### What is needed
Can you give again everything from the line containing "Open the grid display icon" down to the line containing "pos(419,103)", with both of those lines included, leaving the pictures out?

### Material for this task
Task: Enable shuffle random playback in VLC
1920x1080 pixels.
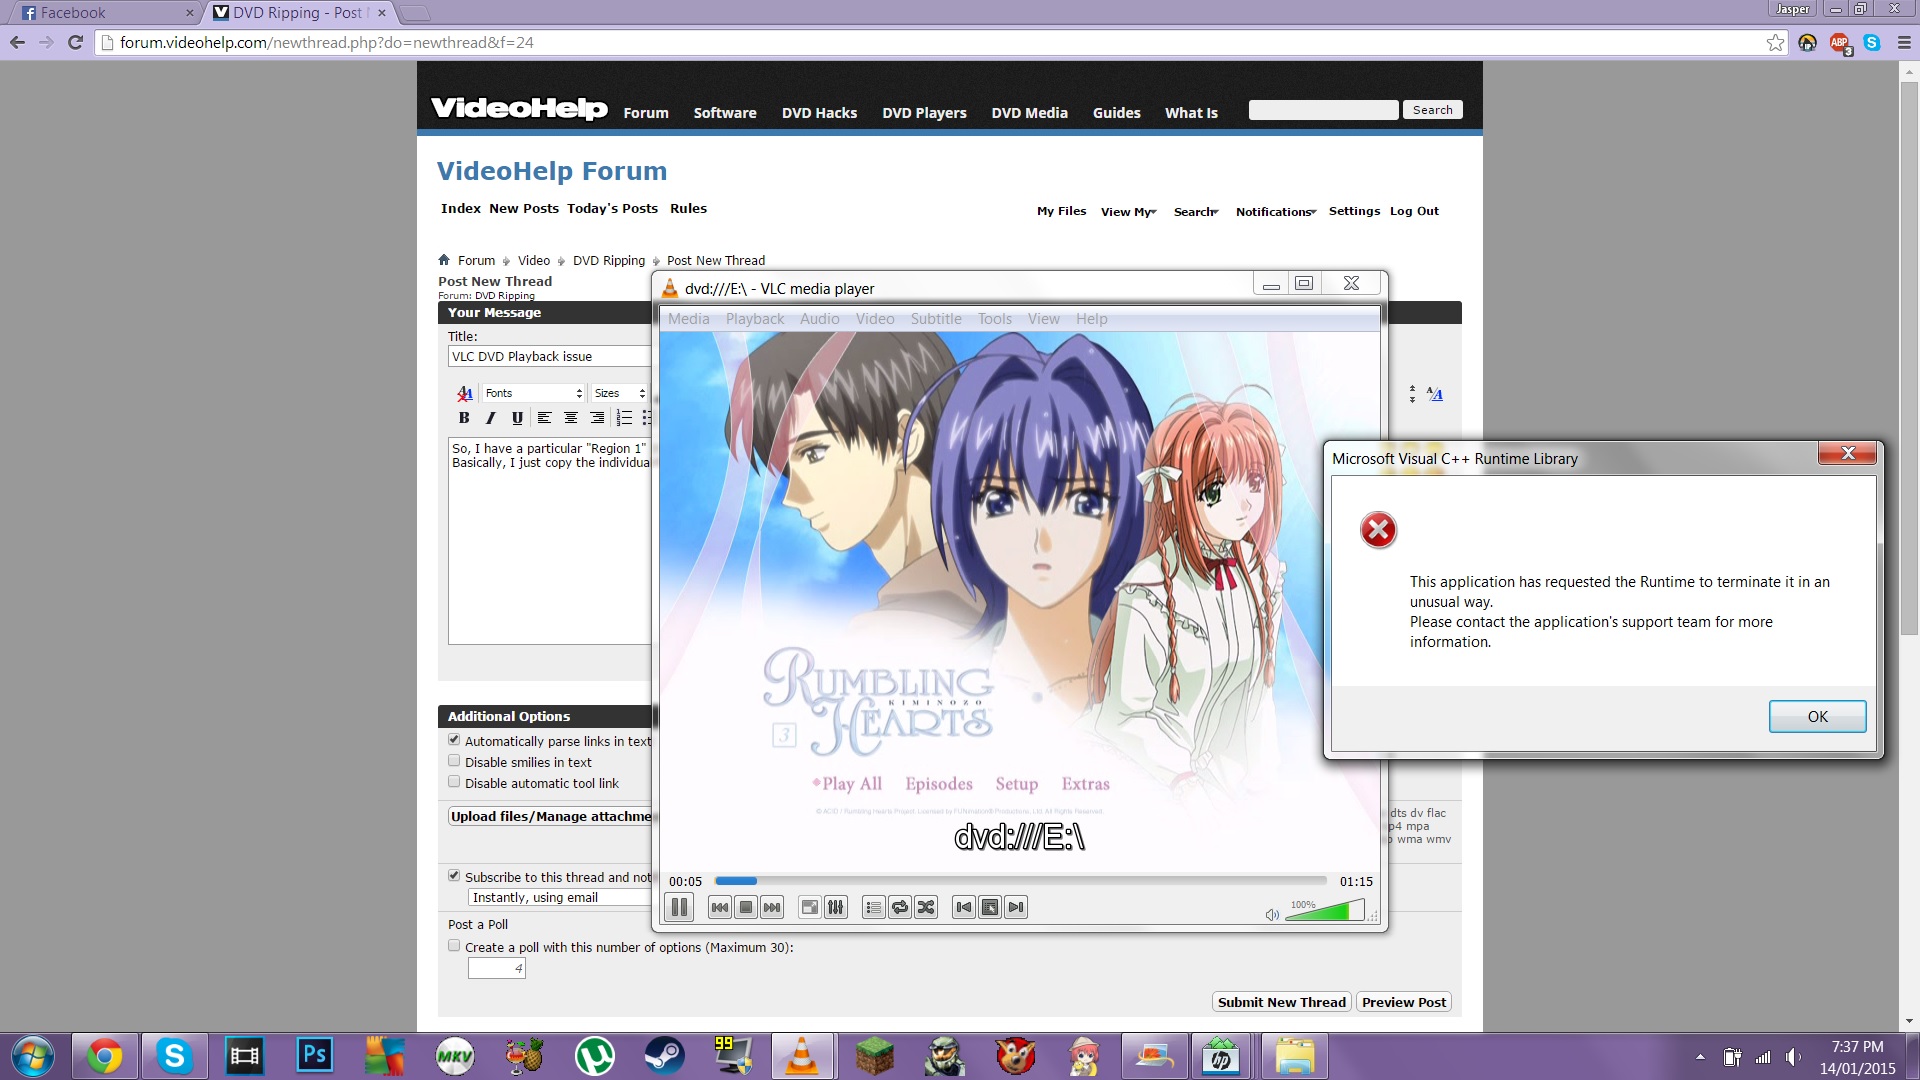Action: pos(926,907)
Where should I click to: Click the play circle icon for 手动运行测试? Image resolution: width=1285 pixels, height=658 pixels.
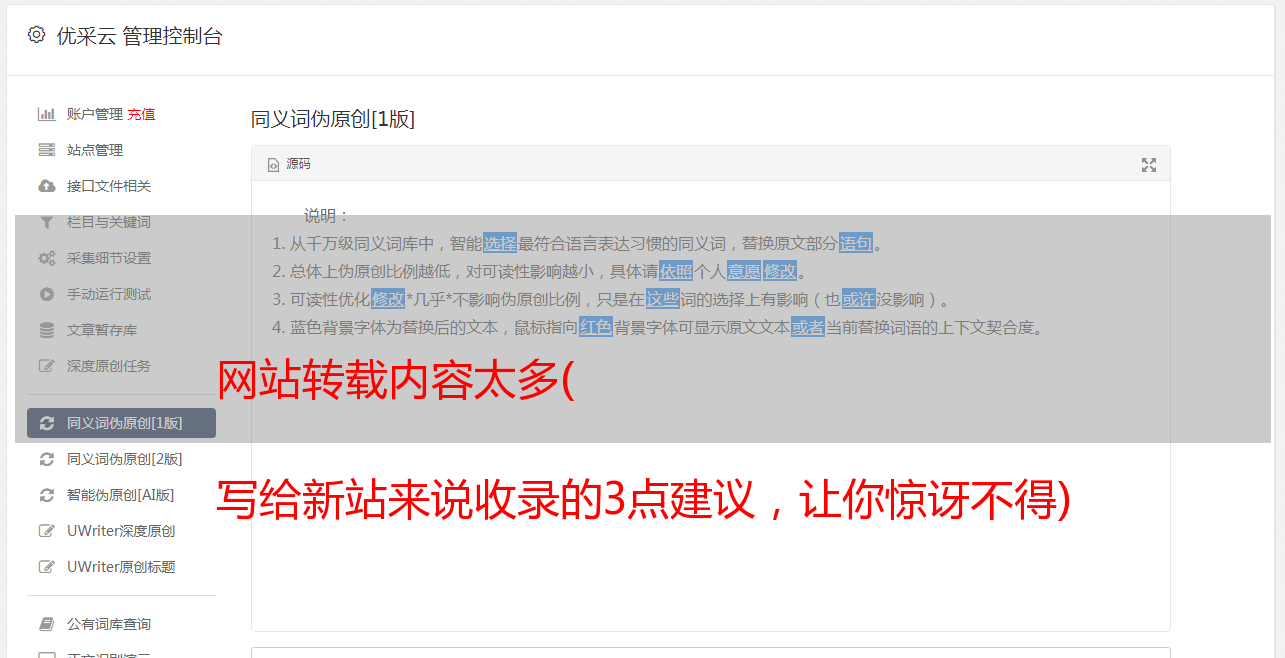[46, 294]
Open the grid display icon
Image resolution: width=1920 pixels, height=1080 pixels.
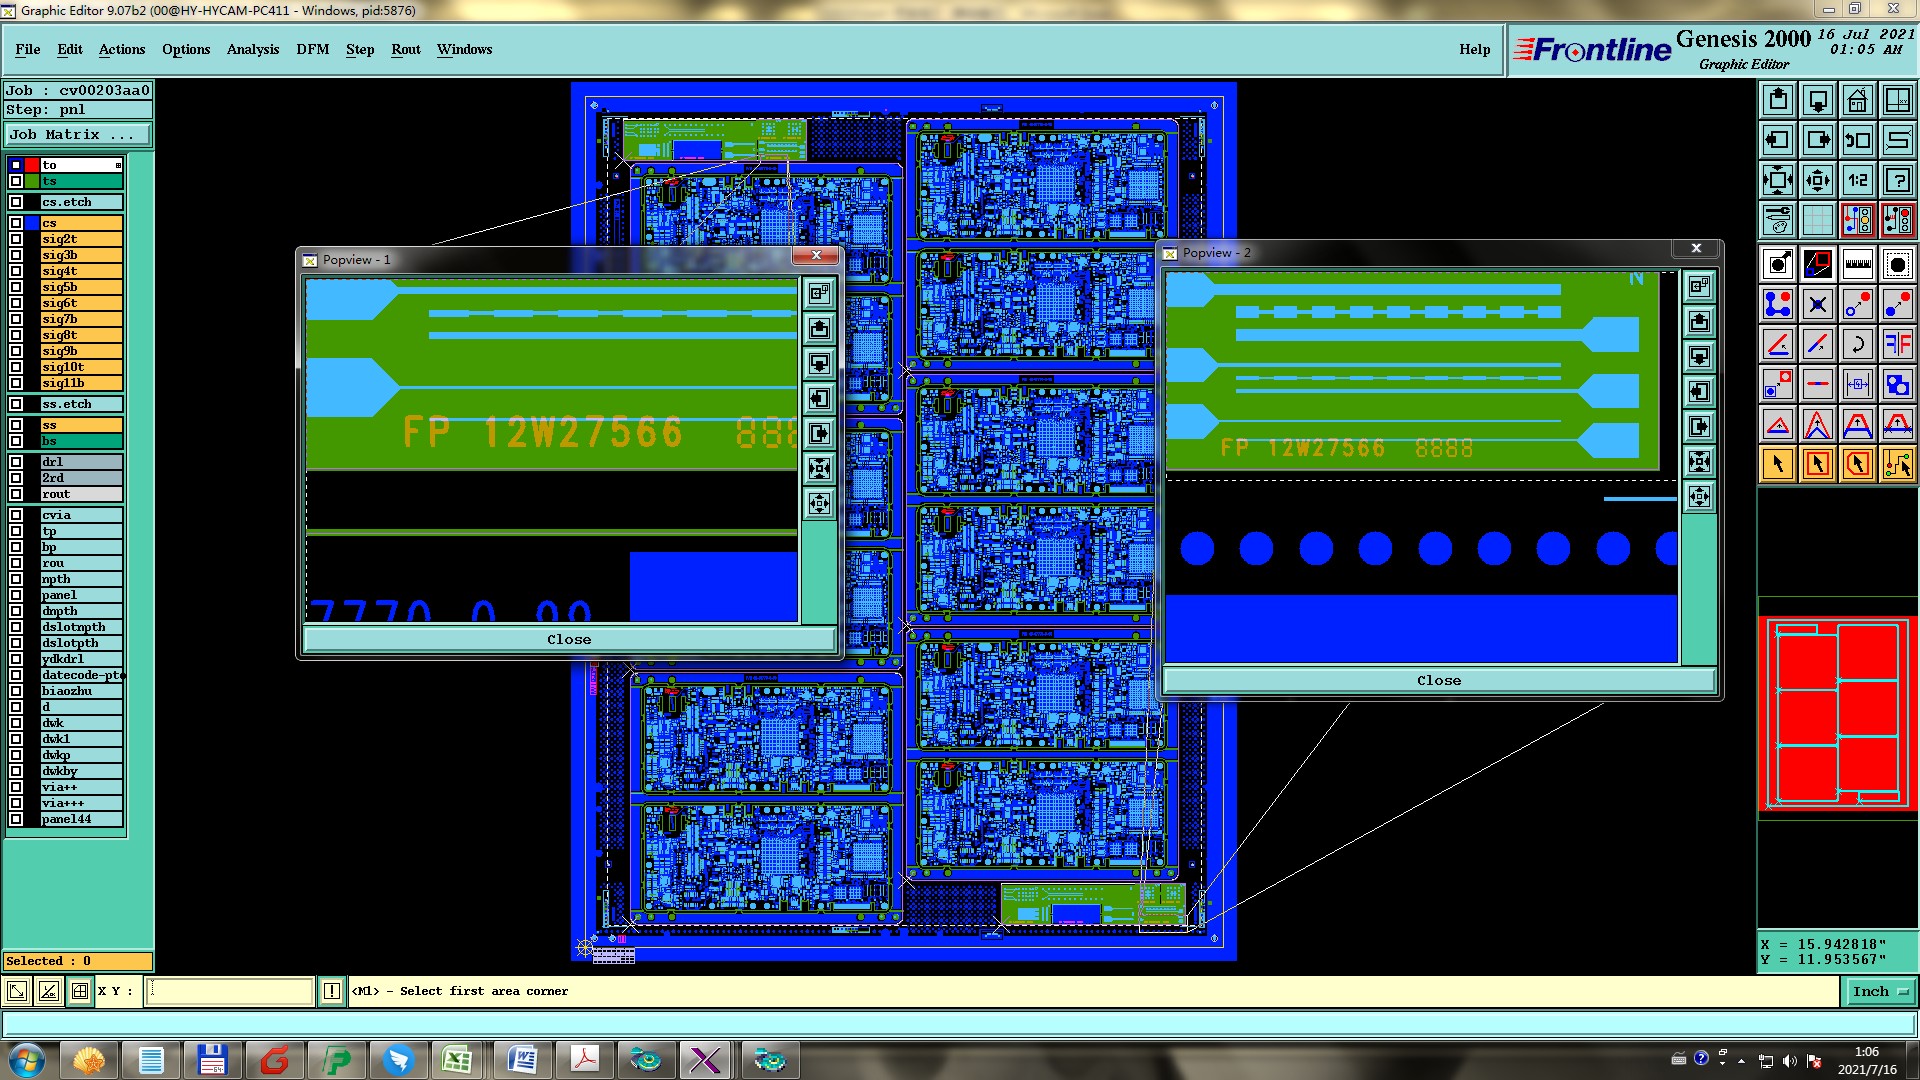coord(1817,220)
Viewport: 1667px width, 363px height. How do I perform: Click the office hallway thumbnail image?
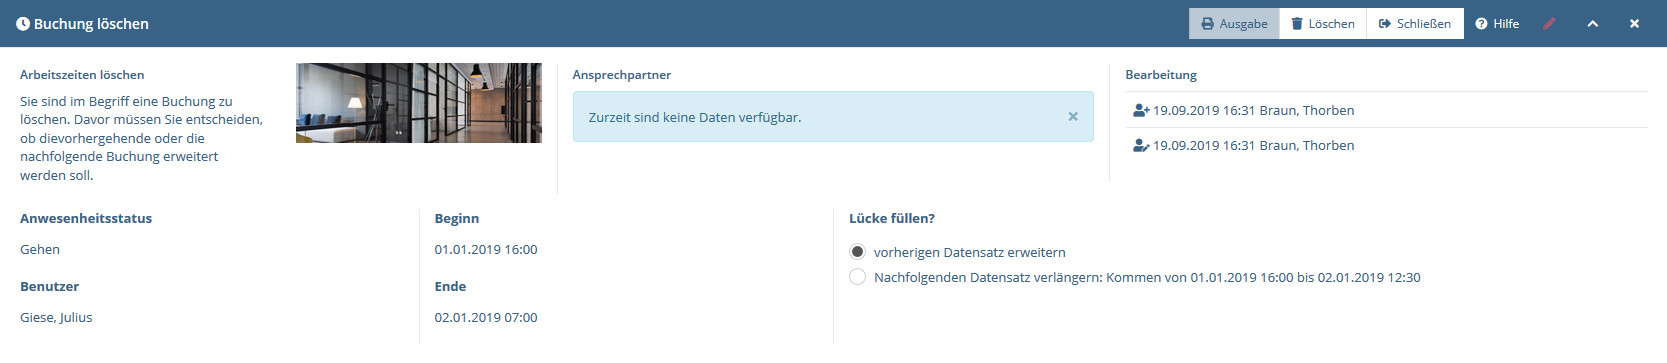pos(419,103)
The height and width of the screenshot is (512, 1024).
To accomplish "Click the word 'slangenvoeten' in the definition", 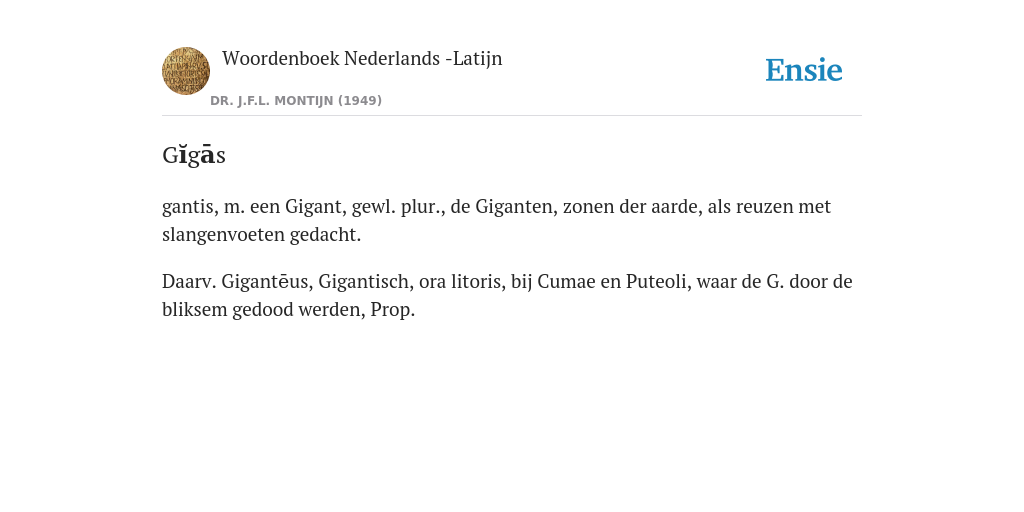I will coord(223,234).
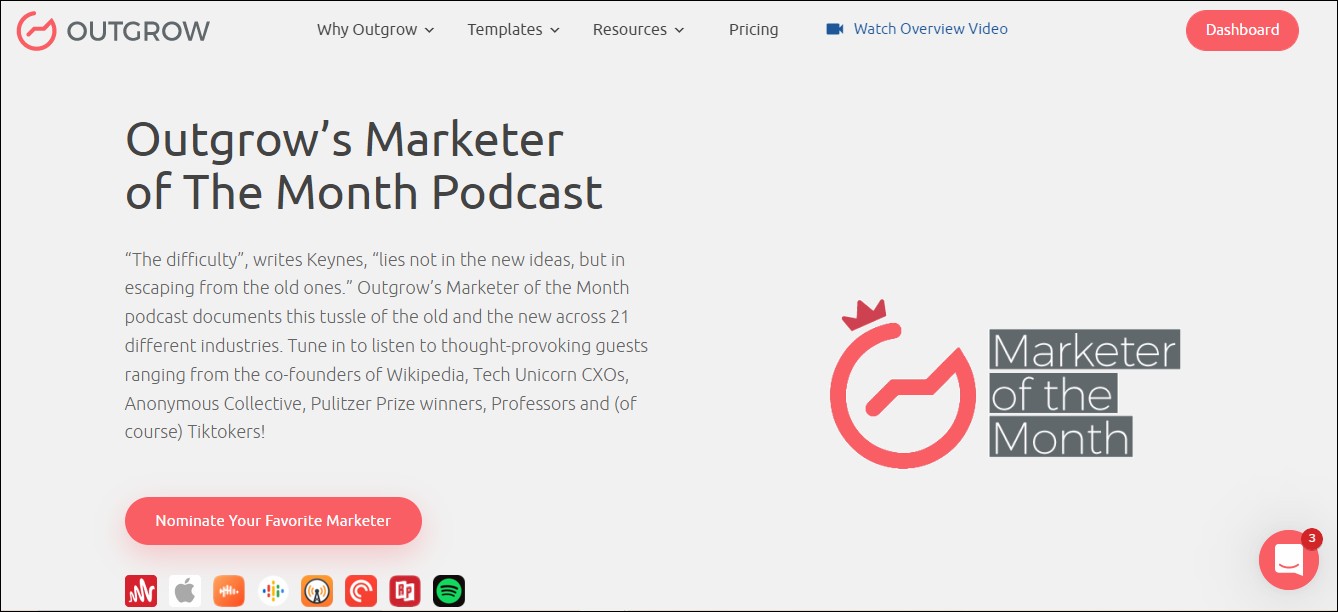
Task: Click the Pocket Casts icon
Action: 361,591
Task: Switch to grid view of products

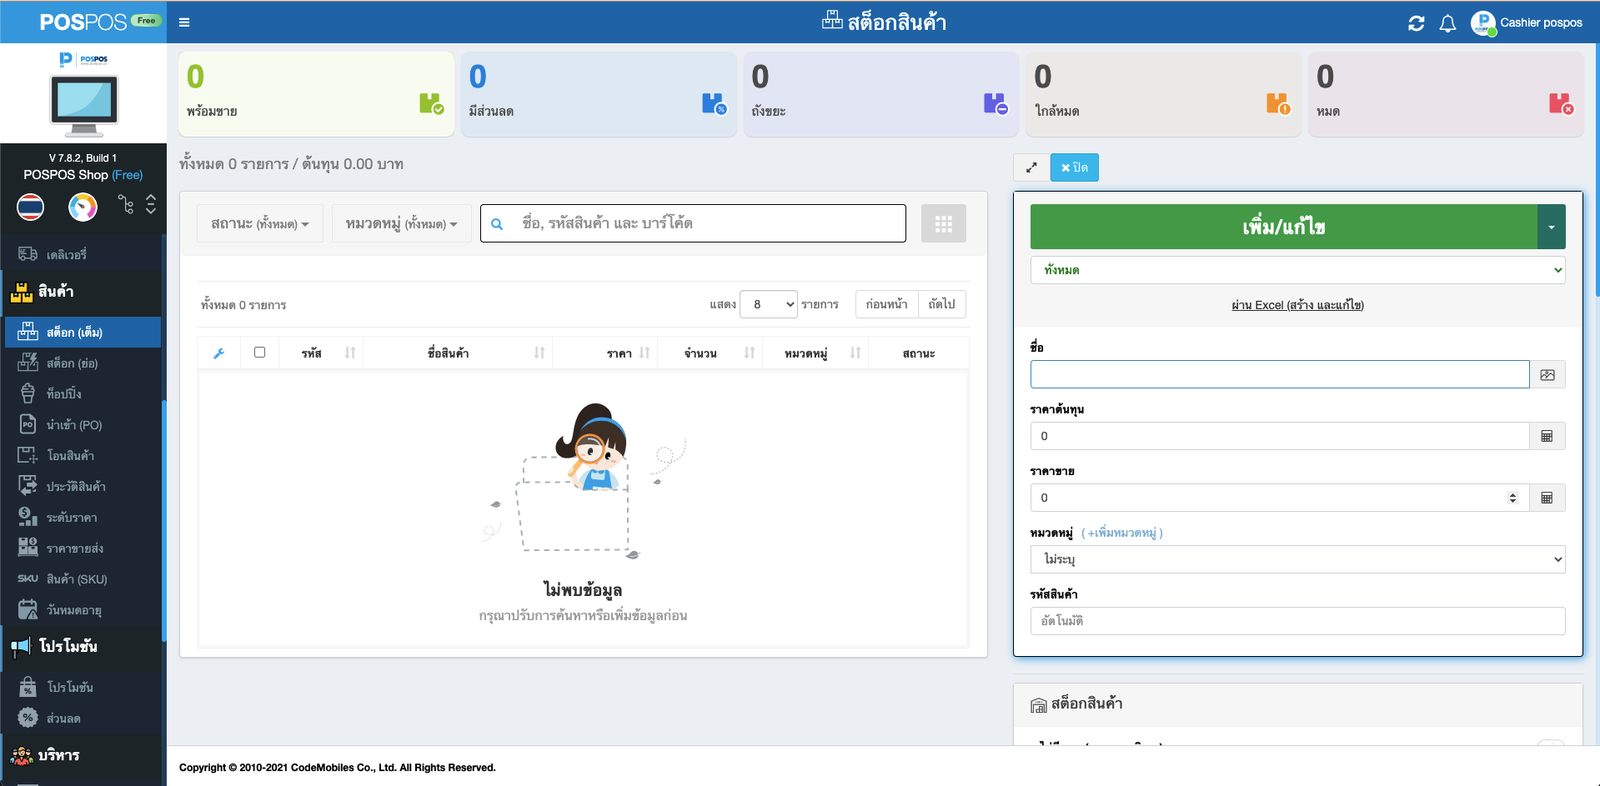Action: coord(943,224)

### Solution to the problem
Open the grid display icon
Image resolution: width=1920 pixels, height=1080 pixels.
coord(1817,220)
Viewport: 1667px width, 363px height. How do I perform: Click the office hallway thumbnail image?
pos(419,103)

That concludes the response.